Home for Christmas and Other Stories
Toronto: Macmillan, 1989
Seventeen stories by sportswriter and sometime hired pen Scott Young, this is pleasant enough stuff. "Bread-and-butter articles" to borrow the words of one character, most were written for the Globe & Mail, many dating from the days in which the newspaper published a Christmas edition. The best of the lot, those spared the jam and jelly, touch on the autobiographical. In "Once Upon a Time in Toronto" he shares memories of his first Christmas as a married man. "The Night After Christmas" is about the unforeseen, rather surprising consequence of a festive wartime party. My favourite, "A Prairie Boy's Christmas, 1933" is as much about the holiday as it is about the author's rough childhood. It's the author's favourite, "Early One Christmas", that disappoints. Rewritten as "Glad Tidings from the Paper Boy", it begins:
Once there was a boy of 13 who had The Globe and Mail paper route on Brookdale Avenue in North Toronto, between Yonge Street and Avenue Road. He was a tall and thin boy who did not like getting up at six every morning…Young has placed some distance between himself and the 13-year-old, whom he never names, removing much of the warmth. Here's the beginning to the original, published in the 25 December 1964 Globe & Mail. Enjoy!
Almost everyone has his own favorite Christmas story. I believe that I am particularly lucky in that my favorite concerns one of my sons. He is 19 now, a little taller than I am and a lot thinner. But this story happened six yard ago when he was 13 and delivered a Globe and Mail route on Brookdale Avenue in North Toronto.
I used to hear him almost every morning at six when he wakened. Usually the two hours after he left were my soundest sleep of the night.
On the rare occasions when he overslept, this built-in alarm mechanism in my mind brought me awake about the time he should have been moving.

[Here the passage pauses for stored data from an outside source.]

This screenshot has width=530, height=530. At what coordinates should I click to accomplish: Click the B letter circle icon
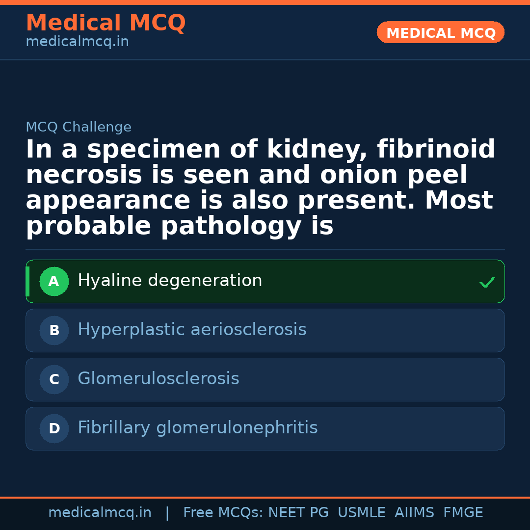pyautogui.click(x=54, y=331)
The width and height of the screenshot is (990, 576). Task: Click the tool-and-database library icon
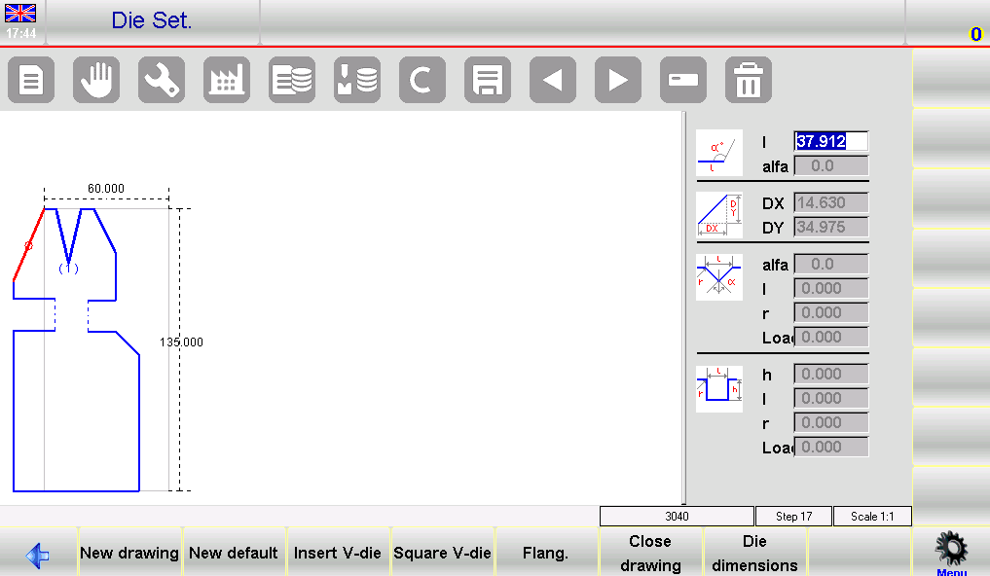(357, 80)
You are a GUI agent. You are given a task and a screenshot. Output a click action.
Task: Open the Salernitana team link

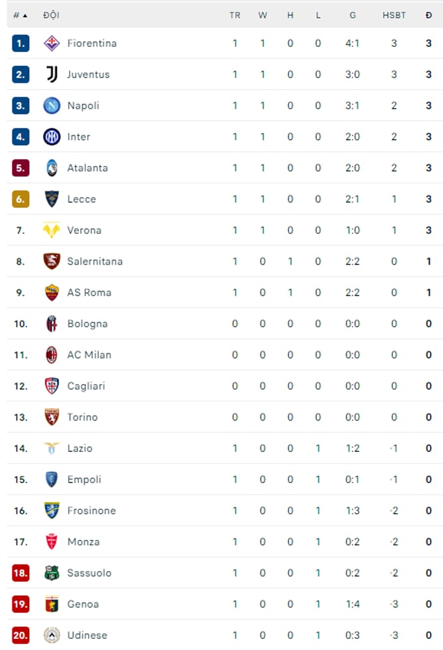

When I could not hear him I would tiptoe to his room and say, "Neil".
"Yes," he'd say instantly, sitting upright in bed, wide awake.
"I guess you overslept."
"Guess I did."
But on this Christmas morning of 1958 he was up on time and, like all other Globe and Mail boys up that morning, rose when the world was black and cold.

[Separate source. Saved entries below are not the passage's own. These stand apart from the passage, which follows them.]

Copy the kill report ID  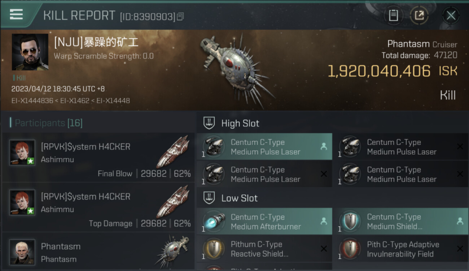coord(180,16)
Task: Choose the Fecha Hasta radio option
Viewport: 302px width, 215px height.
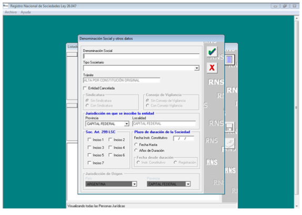Action: pos(136,144)
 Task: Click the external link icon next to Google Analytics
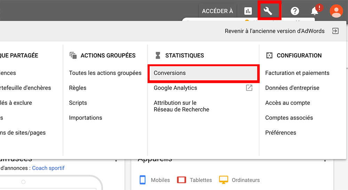249,88
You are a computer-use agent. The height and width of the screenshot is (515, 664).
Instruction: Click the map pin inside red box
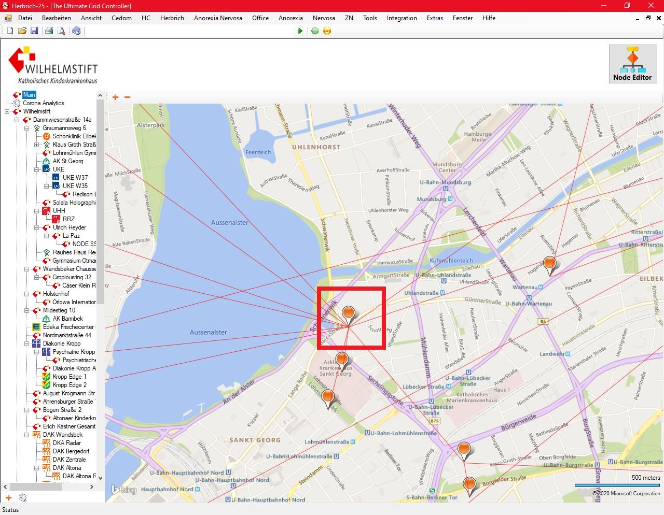(x=349, y=313)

He made the blind trip to the bathroom and sleepily began to pull on his clothes.
Downstairs, he stood for a moment and looked at the stacked and laden Christmas tree, did the slow march past it, stopped to shake a parcel or two and stood like a robin to listen, and then went on.

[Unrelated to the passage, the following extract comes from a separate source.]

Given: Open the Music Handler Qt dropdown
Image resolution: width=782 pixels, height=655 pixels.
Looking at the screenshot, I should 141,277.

A glass of milk and a brief forage in the refrigerator, and then on with his ear-covering cap and his scarf and parka and overshoes and mitts, on that ice-cold bicycle seat and down the driveway to pedal into the morning alone.
Object: A compact 117-page hardcover in red boards with twenty-four illustrations by Huntley Brown. I bought my copy eleven years ago from a Vancouver bookseller. Price: $1.99. It's a signed, first edition. There has never been another.
Access: Twenty-four years after publication, it's not too hard to find in public libraries. Dozens of copies are being offered online with prices ranging from US$0.01 to US$7064.57. Condition does not factor.
Long out-of-print, as Home for Christmas it can be read as an ebook. This is the "cover":
Chindigo and Amazon.ca for $9.99. Amazon.com charges US$10.78 because… oh, just because.